Bzzzzzzzzzz. Eram três e sete da madrugada. Deitada de bruços, com a cabeça virada para o lado esquerdo, Laura mudou de posição, virando-se para o outro lado. O cabelo percorreu uma trajetória no ar, mas antes que pudesse cair de volta no travesseiro, uma barreira o interrompeu. Algo estava atrás dela.

A jovem despertou-se rapidamente. Todo o calor que sentia desapareceu com o congelar de seu sangue e o retesar de seus músculos. Apesar do medo, a curiosidade tornava necessário que Laura olhasse por cima do ombro. E ela não pode crer no que via.

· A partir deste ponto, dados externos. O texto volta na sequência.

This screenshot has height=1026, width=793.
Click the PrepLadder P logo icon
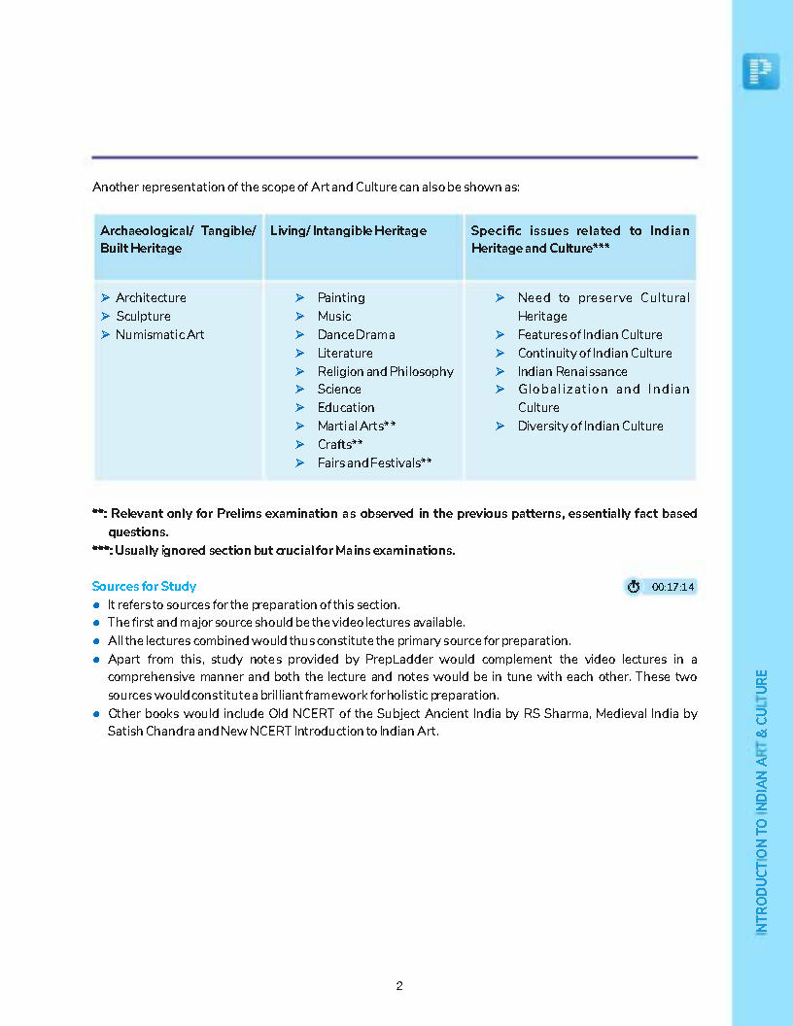click(761, 71)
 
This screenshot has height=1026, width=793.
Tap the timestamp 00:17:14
click(672, 587)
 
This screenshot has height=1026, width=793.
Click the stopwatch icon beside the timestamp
click(634, 587)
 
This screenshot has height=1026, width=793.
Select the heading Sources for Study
click(144, 586)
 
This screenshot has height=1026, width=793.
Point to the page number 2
click(399, 985)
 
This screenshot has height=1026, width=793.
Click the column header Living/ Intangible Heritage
click(348, 230)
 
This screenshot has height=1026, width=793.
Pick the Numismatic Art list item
click(159, 334)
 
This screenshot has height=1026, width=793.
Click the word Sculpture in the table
click(143, 316)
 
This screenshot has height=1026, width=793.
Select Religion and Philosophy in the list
click(385, 371)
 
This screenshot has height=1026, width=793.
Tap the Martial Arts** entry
click(356, 426)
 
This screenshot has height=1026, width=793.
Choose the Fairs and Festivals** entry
click(374, 462)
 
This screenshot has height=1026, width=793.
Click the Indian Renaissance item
click(572, 371)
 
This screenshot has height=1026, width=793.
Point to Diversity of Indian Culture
click(590, 426)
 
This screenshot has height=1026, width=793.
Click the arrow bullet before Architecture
click(105, 297)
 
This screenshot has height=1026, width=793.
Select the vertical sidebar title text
click(762, 802)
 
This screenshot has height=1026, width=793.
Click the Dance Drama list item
click(356, 334)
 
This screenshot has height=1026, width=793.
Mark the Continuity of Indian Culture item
click(594, 353)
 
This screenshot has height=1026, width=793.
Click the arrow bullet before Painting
click(300, 297)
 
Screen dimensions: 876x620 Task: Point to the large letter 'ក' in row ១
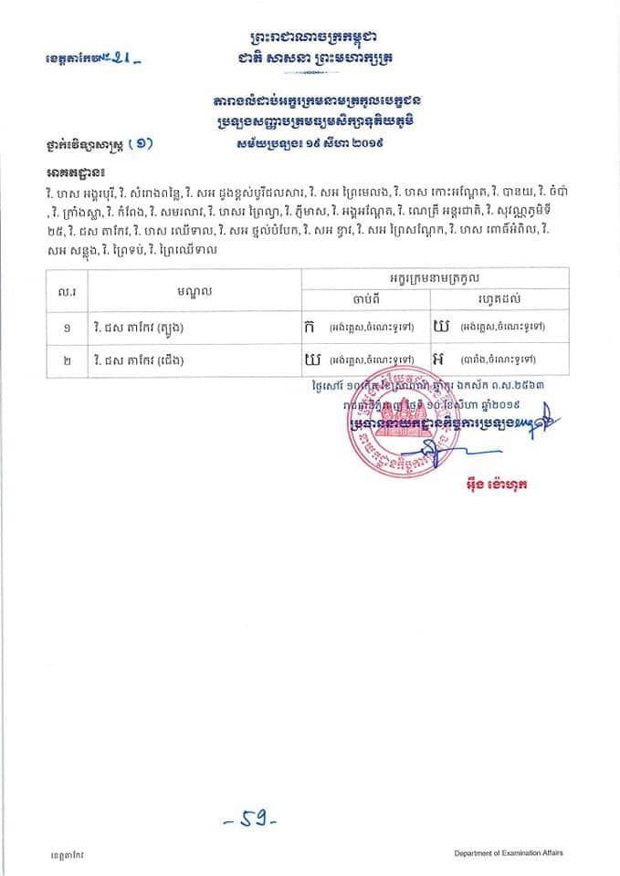click(310, 326)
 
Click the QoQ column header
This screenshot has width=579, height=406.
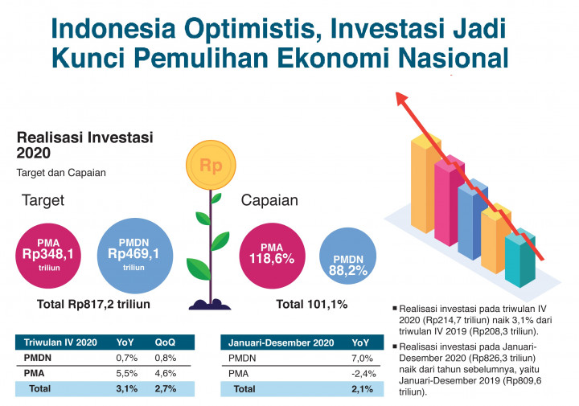click(166, 342)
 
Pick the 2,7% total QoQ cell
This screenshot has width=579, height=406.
click(166, 389)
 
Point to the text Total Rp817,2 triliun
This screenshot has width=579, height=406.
click(94, 305)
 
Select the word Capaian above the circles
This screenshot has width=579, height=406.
click(270, 200)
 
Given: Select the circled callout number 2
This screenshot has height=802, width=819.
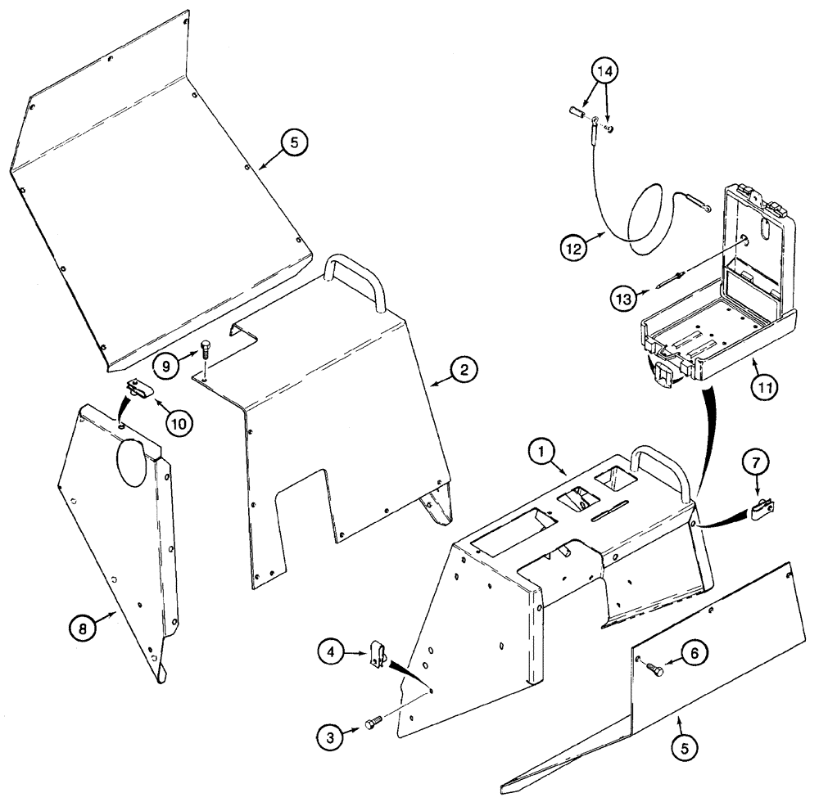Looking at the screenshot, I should (x=463, y=370).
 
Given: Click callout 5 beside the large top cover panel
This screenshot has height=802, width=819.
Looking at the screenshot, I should (x=292, y=142).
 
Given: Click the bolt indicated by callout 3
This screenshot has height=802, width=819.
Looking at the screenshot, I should (x=372, y=723).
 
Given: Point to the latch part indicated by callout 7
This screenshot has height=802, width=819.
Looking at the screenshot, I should (x=762, y=511).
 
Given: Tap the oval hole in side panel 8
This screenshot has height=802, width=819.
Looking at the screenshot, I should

Era um sonho, só poderia. O imenso dragão laranja levitava, com um bater de asas leve e um rosto sonolento, e abaixara a cabeça até quase tocar o travesseiro de Laura. Ela se sentou e observou a criatura, sem qualquer sinal de medo. Os olhos anil do animal se fecharam calmamente quando a jovem acariciou o focinho escamoso e brilhante. O zumbido de pernilongos cessara. Os olhos da jovem estavam marejados.

“Você voltou.”

“Eu nunca estive longe, pequena Laura.” – O toque mental de Druida, o dragão, após vinte e dois anos, era reconfortante – “Você só não precisava de mim.” – o animal se acomodou nos espaço vazio da cama de casal, a cauda e metade da barriga para fora dela. As patas traseiras tocavam o chão e mantinham a barriga na altura da cama, permitindo que Druida ficasse confortável, apoiando as patas dianteiras no travesseiro.

“Como entrou aqui?”

“Do mesmo jeito que todos os outros pernilongos. Pela janela da cozinha.”

“Você era… Um pernilongo?” – A jovem parecia surpresa.

“Posso tomar a forma que convier aos meus propósitos.” – o corpanzil do dragão ia diminuindo, até que atingiu o tamanho ideal para que as quatro patas ficassem em cima do colchão – “Sou só mais uma centelha de energia no universo. Já esqueceu de tudo o que te ensinei?”

A jovem enrusbeceu de vergonha ante a demonstração. “Não, Druida.”

O dragão bufou em resposta, como se risse. Aninhou sua grande cabeça triangular no colo de Laura, e a moça sentiu sua alma fraquejar.

“Tudo tem sido tão difícil, Druida. Estou a ponto de desistir.”

“Não tenha medo. Você conhece a força da magia que existe dentro de ti. Acredite nela.”

As lágrimas escorriam pela face ruborizada da jovem. Desde os seus sete anos, Laura sonhava em rever seu guardião, e ali estava ele, colocando-a novamente em seu caminho. A paz preenchia sua alma um pouco mais a cada segundo. Estava segura novamente.

“É hora de dormir de novo, campeã.”

A moça bufou, como uma criança sem sono que vai para a cama só porque a mãe mandou.

“Você ainda vai estar aqui quando eu acordar?”

Druida tocou o peito e a testa de Laura com o focinho. “Boa noite, pequena Laura.”

“Boa noite, Druida.”

A jovem aninhou-se ao corpo morno do dragão – ainda muito maior que o seu – e adormeceu.

Laura acordou com frio. As cobertas estavam todas jogadas no chão, e ela estava sozinha. Tinha sido só um sonho. Olhou o relógio, ainda faltavam quarenta minutos para o despertador tocar. Não podia ter sido só um sonho. Voltaria a dormir.

A jovem pegou uma das cobertas que caira no chão. Não precisaria mais de todas, os pernilongos já tinham ido embora. Reaninhou-se na cama, fechou os olhos e bzzzzzzzzz.
Um último pernilongo saía. Laura sorriu com a alma e deu adeus ao velho guardião. Não voltaria a atentar contra os malditos mosquitinhos.